Your objective
The listing below is to be output in its exact form.

━━ Given records

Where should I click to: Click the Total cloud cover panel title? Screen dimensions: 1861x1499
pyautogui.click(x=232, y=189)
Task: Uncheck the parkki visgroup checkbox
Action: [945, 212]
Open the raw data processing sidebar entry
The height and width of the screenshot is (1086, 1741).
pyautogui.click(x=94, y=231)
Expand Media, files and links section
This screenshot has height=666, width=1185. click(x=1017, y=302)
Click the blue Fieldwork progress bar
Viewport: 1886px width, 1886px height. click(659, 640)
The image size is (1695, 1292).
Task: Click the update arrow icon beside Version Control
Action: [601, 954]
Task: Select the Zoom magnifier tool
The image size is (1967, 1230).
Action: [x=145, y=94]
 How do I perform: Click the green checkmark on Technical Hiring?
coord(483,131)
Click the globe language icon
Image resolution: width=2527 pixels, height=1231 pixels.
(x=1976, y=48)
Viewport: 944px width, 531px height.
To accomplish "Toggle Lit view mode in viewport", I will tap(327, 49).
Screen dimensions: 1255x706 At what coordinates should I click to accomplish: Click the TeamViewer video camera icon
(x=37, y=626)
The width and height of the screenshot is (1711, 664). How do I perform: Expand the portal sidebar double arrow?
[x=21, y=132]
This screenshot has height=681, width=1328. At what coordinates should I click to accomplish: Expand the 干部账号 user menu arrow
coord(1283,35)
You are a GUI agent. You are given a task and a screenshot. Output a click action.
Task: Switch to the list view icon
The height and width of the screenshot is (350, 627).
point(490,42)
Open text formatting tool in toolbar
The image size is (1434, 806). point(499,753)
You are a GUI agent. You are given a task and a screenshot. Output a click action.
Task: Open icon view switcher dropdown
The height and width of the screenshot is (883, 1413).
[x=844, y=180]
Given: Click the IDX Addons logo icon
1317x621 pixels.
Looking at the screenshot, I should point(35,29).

━━━━

Output for this task
Where should I click to: Click the Total cloud cover panel title? Screen dimensions: 1861x1499
pyautogui.click(x=232, y=189)
Task: Uncheck the parkki visgroup checkbox
Action: [945, 212]
Open the raw data processing sidebar entry
The height and width of the screenshot is (1086, 1741).
pyautogui.click(x=94, y=231)
Expand Media, files and links section
This screenshot has height=666, width=1185. click(x=1017, y=302)
Click the blue Fieldwork progress bar
Viewport: 1886px width, 1886px height. click(659, 640)
The image size is (1695, 1292).
Task: Click the update arrow icon beside Version Control
Action: [601, 954]
Task: Select the Zoom magnifier tool
The image size is (1967, 1230).
Action: [x=145, y=94]
 How do I perform: Click the green checkmark on Technical Hiring?
coord(483,131)
Click the globe language icon
Image resolution: width=2527 pixels, height=1231 pixels.
(x=1976, y=48)
Viewport: 944px width, 531px height.
To accomplish "Toggle Lit view mode in viewport", I will tap(327, 49).
Screen dimensions: 1255x706 At what coordinates should I click to accomplish: Click the TeamViewer video camera icon
(x=37, y=626)
The width and height of the screenshot is (1711, 664). How do I perform: Expand the portal sidebar double arrow?
[x=21, y=132]
This screenshot has height=681, width=1328. At what coordinates should I click to accomplish: Expand the 干部账号 user menu arrow
coord(1283,35)
You are a GUI agent. You are given a task and a screenshot. Output a click action.
Task: Switch to the list view icon
The height and width of the screenshot is (350, 627).
point(490,42)
Open text formatting tool in toolbar
The image size is (1434, 806). point(499,753)
You are a GUI agent. You are given a task and a screenshot. Output a click action.
Task: Open icon view switcher dropdown
The height and width of the screenshot is (883, 1413).
[x=844, y=180]
Given: Click the IDX Addons logo icon
1317x621 pixels.
Looking at the screenshot, I should point(35,29).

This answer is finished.